* **Текст документа**:

....................

Иностранная литература 2017, 6
 
Чрезвычайно сложно описать “Дар” - настолько неадекватной кажется идея охарактеризовать книгу, просто назвав ее романом. Я трижды перечел “Дар” в попытке постичь, что же представляет собой это произведение. Несколько уровней повествования сочетаются в нем с тремя уровнями истины (истина истории, художественной прозы и поэзии). Здесь мы находим небрежно закамуфлированную автобиографию (что, разумеется, отрицается в авторском предисловии), биографию известного русского мыслителя и революционера, самым причудливым образом совмещающую правду и вымысел, очерк, описывающий Берлин двадцатых годов, литературную критику и то, что, на мой взгляд, лучше всего назвать поэзией.
 
На первом уровне прочтения “Дар” - это история русского эмигранта, который живет в Берлине среди других изгнанников, “белых русских”, воскрешает в памяти Россию своего детства и преодолевает безрадостность существования с помощью deus ex machinа своего дара - сочиняя стихи.
 
История эта исполнена комизма, грусти и ностальгии. Федор Годунов-Чердынцев - поэт, кое-как поддерживающий свое существование в пред-ишервудском Берлине уроками, переводами и писанием ностальгических стихов, которые сочиняет “запоем” и затем публикует в эмигрантской “Газете”. Он ухаживает за Зиной Мерц, представленной Набоковым столь же достоверной, как и наша жизнь, и в то же время наделенной теми качествами, из-за которых мы влюбляемся в тургеневских девушек.
 
Медленно развивающиеся любовные отношения, берлинские меблирашки, литературные вечера с поэтико-философскими чтениями абсурдно-претенциозных писателей - все это лишь внешняя оболочка, которая окружает сознание Федора, - наблюдающее, критикующее, сочиняющее, предающееся грезам и воспоминаниям. В самом деле, все здесь субъективно и фантастично: повествователь дает понять, что не несет никакой ответственности перед читателем и даже не пытается убедить его в правдоподобии своего вымысла. Вымысел, воспоминания, биография - эти элементы повествования перетекают одно в другое, опровергая истинность друг друга.

....................

* **Исходные материалы**:

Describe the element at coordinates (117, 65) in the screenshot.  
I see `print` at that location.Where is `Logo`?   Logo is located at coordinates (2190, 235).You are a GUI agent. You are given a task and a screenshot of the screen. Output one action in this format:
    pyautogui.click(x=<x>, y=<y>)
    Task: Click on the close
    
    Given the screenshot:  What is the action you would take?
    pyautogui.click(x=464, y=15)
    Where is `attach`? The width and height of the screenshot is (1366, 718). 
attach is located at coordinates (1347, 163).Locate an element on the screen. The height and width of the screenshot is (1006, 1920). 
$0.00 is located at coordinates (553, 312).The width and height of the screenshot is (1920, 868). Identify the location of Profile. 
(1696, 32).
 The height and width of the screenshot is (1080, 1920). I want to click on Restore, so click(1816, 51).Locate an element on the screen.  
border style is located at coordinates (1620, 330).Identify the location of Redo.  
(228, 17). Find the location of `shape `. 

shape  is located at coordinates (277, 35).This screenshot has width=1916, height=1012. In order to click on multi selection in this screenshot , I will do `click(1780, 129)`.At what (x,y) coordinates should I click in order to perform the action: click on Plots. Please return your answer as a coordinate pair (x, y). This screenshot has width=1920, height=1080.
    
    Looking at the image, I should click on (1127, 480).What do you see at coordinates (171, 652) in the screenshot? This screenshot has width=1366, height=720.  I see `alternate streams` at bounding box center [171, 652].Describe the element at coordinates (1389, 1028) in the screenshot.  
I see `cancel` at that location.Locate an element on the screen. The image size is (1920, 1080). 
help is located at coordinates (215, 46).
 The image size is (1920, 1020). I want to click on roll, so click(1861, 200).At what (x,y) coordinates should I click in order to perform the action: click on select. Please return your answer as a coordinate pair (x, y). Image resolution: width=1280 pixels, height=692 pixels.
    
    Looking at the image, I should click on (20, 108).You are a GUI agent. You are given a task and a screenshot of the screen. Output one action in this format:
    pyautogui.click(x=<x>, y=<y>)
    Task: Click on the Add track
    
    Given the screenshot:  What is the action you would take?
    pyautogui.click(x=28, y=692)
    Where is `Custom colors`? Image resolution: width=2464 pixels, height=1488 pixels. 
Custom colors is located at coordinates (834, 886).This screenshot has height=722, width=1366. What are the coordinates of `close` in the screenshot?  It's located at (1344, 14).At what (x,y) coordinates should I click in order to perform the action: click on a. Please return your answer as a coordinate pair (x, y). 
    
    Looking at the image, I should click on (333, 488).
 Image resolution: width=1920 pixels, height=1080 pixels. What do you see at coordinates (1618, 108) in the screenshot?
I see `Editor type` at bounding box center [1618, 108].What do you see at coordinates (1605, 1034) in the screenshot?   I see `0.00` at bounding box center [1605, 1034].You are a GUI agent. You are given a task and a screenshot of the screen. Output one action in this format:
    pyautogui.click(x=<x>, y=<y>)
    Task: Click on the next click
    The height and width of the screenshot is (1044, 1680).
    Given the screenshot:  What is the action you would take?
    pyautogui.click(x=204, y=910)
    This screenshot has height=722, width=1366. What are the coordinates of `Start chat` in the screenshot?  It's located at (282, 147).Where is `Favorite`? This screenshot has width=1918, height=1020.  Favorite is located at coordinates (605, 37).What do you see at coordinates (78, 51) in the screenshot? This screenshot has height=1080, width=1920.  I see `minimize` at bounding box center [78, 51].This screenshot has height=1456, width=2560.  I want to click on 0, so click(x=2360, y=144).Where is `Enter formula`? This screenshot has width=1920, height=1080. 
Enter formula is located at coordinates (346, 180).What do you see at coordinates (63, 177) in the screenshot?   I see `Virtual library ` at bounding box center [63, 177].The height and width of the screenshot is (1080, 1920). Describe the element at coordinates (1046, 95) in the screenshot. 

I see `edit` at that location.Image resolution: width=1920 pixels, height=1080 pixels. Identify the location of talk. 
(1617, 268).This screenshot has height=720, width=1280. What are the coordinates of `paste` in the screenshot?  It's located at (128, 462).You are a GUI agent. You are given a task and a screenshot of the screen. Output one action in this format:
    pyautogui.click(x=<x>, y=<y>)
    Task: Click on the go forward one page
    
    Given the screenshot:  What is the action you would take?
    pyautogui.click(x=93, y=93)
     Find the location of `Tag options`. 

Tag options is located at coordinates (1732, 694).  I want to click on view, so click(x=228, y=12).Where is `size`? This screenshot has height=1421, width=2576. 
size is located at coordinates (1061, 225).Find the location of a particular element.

....................

* **Что нужно сделать**:
a) Переименуйте место действия в тексте о романе «Дар»: перепишите фрагмент от «На первом уровне» до «в тургеневских девушек.», поставив «Париже» вместо «Берлине».
b) Ответьте на вопросы по тексту о романе «Дар».
(i) Сколько раз автор перечитал «Дар»?
(ii) Где Федор Годунов-Чердынцев публикует свои стихи?
(iii) Какие три уровня истины названы в тексте?

* **Правильные ответы**:
a)
На первом уровне прочтения “Дар” - это история русского эмигранта, который живет в Париже среди других изгнанников, “белых русских”, воскрешает в памяти Россию своего детства и преодолевает безрадостность существования с помощью deus ex machinа своего дара - сочиняя стихи.
 
История эта исполнена комизма, грусти и ностальгии. Федор Годунов-Чердынцев - поэт, кое-как поддерживающий свое существование в пред-ишервудском Париже уроками, переводами и писанием ностальгических стихов, которые сочиняет “запоем” и затем публикует в эмигрантской “Газете”. Он ухаживает за Зиной Мерц, представленной Набоковым столь же достоверной, как и наша жизнь, и в то же время наделенной теми качествами, из-за которых мы влюбляемся в тургеневских девушек.

b)
(i) Трижды.
(ii) В эмигрантской «Газете».
(iii) Истина истории, истина художественной прозы и истина поэзии.